At UFC 65, GSP got a second chance and came in more confident, determined to defeat his idol.
St-Pierre did just that, winning the fight by TKO in the second round. Many were shocked to see the long-time champion Hughes lose in a such devastating fashion.
The fight was huge for GSP, given that he won his first UFC championship, and the fight also represented a huge passing of the guard in the welterweight division.
No. 1: Anderson Silva
Career Defining Moment: Knocking out Forrest Griffin with "pawing jab"
When Anderson Silva came into the Octagon, he very quickly made it apparent that he was in another league than everyone else in his division.
So, for a while fans were left to wonder: Just how good is Anderson Silva?
And then he fought Forrest Griffin and showed us.
Griffin is one of the better fighters in the light heavyweight division and has stood toe-to-toe with elite strikers like Quinton Jackson, Rashad Evand and Mauricio Rua and he's done well.
Anderson came out and made Forrest look bad.

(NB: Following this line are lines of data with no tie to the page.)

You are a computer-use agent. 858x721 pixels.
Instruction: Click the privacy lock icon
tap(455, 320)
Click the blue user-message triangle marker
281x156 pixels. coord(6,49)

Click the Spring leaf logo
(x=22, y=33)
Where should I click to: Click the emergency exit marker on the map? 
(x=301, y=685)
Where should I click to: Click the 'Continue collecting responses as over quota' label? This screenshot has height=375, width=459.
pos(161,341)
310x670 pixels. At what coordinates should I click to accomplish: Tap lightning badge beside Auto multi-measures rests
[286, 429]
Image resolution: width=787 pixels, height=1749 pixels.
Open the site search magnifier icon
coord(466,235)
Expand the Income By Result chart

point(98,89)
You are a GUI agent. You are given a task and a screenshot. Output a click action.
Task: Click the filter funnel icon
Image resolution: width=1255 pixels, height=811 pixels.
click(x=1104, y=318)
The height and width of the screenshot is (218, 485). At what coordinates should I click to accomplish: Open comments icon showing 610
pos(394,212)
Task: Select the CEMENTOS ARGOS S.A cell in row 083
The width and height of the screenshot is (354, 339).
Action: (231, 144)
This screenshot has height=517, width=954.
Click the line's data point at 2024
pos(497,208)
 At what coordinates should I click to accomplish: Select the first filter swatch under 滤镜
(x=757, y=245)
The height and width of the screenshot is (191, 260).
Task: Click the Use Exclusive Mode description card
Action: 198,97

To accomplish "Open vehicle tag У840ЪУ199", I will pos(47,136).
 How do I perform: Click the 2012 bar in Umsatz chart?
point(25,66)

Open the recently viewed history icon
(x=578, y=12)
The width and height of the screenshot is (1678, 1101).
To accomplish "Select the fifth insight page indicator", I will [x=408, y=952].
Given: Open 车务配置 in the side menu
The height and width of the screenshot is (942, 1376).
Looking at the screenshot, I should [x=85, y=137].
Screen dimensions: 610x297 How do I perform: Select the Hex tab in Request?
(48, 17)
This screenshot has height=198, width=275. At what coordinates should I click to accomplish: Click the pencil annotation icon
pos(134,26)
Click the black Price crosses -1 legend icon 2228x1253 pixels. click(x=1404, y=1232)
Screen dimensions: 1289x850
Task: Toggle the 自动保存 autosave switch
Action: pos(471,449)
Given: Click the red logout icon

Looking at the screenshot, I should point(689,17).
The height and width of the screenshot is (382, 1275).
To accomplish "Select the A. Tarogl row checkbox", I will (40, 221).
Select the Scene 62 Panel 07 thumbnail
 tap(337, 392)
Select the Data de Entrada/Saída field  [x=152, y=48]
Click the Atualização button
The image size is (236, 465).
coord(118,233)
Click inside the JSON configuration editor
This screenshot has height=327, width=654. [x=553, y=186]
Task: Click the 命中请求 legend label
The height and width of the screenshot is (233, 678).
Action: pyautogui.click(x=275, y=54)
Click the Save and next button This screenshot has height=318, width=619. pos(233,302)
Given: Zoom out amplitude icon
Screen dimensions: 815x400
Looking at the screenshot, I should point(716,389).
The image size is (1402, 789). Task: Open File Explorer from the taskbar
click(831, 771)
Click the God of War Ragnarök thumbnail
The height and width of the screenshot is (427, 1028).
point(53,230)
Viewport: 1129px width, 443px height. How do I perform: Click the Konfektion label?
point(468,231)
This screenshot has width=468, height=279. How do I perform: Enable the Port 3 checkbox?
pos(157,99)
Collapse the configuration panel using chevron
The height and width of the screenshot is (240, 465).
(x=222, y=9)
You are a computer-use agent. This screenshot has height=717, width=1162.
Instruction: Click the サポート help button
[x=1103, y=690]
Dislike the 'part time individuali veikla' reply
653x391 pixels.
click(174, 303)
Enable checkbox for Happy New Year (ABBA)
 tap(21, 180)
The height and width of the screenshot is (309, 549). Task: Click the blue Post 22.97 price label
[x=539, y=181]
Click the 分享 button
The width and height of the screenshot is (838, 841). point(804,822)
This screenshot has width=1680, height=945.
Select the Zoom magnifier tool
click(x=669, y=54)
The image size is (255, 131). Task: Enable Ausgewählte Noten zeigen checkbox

Silva was able to easily move his head out of the way pretty much every time Griffin through a punch, while landing his own shots at will.
Credit to Forrest, he hung in there and tried to fight back, but it didn't go well for him.
Griffin kept moving forward while being badly hurt and ended up being knocked out by what Joe Rogan referred to as "a pawing jab".
This fight put Anderson's superman status up to a-whole-nother level.